▸ READING TEXT:
>>>>
Some Linux distributions support the use of dm-crypt on the root file system. These distributions use initrd to prompt the user to enter a passphrase at the console, or insert a smart card prior to the normal boot process.

==Frontends==
The dm-crypt device mapper target resides entirely in kernel space, and is only concerned with encryption of the block device – it does not interpret any data itself. It relies on user space front-ends to create and activate encrypted volumes, and manage authentication. At least two frontends are currently available: cryptsetup and cryptmount.

===cryptsetup===

The cryptsetup command-line interface, by default, does not write any headers to the encrypted volume, and hence only provides the bare essentials: encryption settings have to be provided every time the disk is mounted (although usually employed with automated scripts), and only one key can be used per volume; the symmetric encryption key is directly derived from the supplied passphrase.

Because it lacks a "salt", using cryptsetup is less secure in this mode than is the case with Linux Unified Key Setup (LUKS). However, the simplicity of cryptsetup makes it useful when combined with third-party software, for example, with smart card authentication.

cryptsetup also provides commands to deal with the LUKS on-disk format. This format provides additional features such as key management and key stretching (using PBKDF2), and remembers encrypted volume configuration across reboots.

===cryptmount===
The cryptmount interface is an alternative to the "cryptsetup" tool that allows any user to mount and unmount a dm-crypt file system when needed, without needing superuser privileges after the device has been configured by a superuser.

==Features==
The fact that disk encryption (volume encryption) software like dm-crypt only deals with transparent encryption of abstract block devices gives it a lot of flexibility. This means that it can be used for encrypting any disk-backed file systems supported by the operating system, as well as swap space; write barriers implemented by file systems are preserved. Encrypted volumes can be stored on disk partitions, logical volumes, whole disks as well as file-backed disk images (through the use of loop devices with the losetup utility). dm-crypt can also be configured to encrypt RAID volumes and LVM physical volumes.

dm-crypt can also be configured to provide pre-boot authentication through an initrd, thus encrypting all the data on a computer – except the bootloader, the kernel and the initrd image itself.
<<<<
▸ USING THE INFORMATION:
A) Transcribe the dm-crypt text word for word from "Because it lacks" to "configuration across reboots.".
B) According to the dm-crypt text, which two frontends are currently available?
C) Rewrite the paragraph of the dm-crypt text beginning "The fact that disk encryption" as a short bulleted list that keeps its main facts.

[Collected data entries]
>>>>
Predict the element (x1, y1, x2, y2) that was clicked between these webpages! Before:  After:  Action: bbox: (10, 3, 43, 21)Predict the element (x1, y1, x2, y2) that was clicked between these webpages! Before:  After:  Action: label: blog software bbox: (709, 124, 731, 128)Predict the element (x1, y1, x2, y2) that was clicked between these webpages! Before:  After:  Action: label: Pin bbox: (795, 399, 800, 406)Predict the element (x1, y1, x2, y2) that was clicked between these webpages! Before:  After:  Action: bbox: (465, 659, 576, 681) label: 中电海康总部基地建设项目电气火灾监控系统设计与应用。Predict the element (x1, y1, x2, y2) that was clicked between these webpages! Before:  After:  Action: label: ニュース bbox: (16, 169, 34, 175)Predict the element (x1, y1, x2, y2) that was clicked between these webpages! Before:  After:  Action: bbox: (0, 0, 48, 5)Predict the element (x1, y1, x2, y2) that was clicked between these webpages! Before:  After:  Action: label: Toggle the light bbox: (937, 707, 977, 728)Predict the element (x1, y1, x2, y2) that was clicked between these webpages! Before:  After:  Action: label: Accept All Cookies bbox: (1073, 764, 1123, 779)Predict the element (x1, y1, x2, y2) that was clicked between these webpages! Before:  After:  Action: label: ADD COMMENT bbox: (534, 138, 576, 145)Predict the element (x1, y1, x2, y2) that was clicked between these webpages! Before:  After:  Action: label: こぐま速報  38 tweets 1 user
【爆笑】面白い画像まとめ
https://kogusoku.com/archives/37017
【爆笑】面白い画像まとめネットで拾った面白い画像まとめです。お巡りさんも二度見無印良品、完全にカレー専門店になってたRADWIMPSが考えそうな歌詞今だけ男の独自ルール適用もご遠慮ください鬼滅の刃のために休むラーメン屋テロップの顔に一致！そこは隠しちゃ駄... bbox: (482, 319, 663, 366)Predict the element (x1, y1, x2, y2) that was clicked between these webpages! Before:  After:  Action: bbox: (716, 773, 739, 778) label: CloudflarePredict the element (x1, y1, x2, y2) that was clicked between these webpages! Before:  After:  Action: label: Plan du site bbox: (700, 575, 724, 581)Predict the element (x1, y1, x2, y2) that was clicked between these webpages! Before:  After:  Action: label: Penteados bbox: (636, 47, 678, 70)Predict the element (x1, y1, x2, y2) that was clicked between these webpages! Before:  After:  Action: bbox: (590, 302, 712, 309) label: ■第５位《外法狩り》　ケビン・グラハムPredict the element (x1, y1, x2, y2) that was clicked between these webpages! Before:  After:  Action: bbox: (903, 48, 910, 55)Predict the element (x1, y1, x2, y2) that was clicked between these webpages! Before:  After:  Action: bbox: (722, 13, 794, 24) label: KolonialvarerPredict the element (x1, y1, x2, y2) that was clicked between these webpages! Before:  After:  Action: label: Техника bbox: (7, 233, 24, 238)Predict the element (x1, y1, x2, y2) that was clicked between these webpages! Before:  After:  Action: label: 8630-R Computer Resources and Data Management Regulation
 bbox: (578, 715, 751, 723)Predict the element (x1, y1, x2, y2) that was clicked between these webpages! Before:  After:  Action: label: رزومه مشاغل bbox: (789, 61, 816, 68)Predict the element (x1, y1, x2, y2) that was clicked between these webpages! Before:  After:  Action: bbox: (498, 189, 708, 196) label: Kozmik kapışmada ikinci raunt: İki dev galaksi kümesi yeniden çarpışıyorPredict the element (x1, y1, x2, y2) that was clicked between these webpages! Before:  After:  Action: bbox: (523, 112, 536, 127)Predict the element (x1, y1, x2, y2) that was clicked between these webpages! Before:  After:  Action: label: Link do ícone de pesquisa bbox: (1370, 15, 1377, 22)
<<<<
▸ SOLUTIONS BELOW:
A)
Because it lacks a "salt", using cryptsetup is less secure in this mode than is the case with Linux Unified Key Setup (LUKS). However, the simplicity of cryptsetup makes it useful when combined with third-party software, for example, with smart card authentication.

cryptsetup also provides commands to deal with the LUKS on-disk format. This format provides additional features such as key management and key stretching (using PBKDF2), and remembers encrypted volume configuration across reboots.

B) cryptsetup and cryptmount.

C)
- dm-crypt handles only transparent encryption of abstract block devices, which gives it a lot of flexibility.
- It can encrypt any disk-backed file system the operating system supports, as well as swap space, and it preserves file system write barriers.
- Encrypted volumes can be stored on disk partitions, logical volumes, whole disks, or file-backed disk images (through loop devices with the losetup utility).
- It can also be configured to encrypt RAID volumes and LVM physical volumes.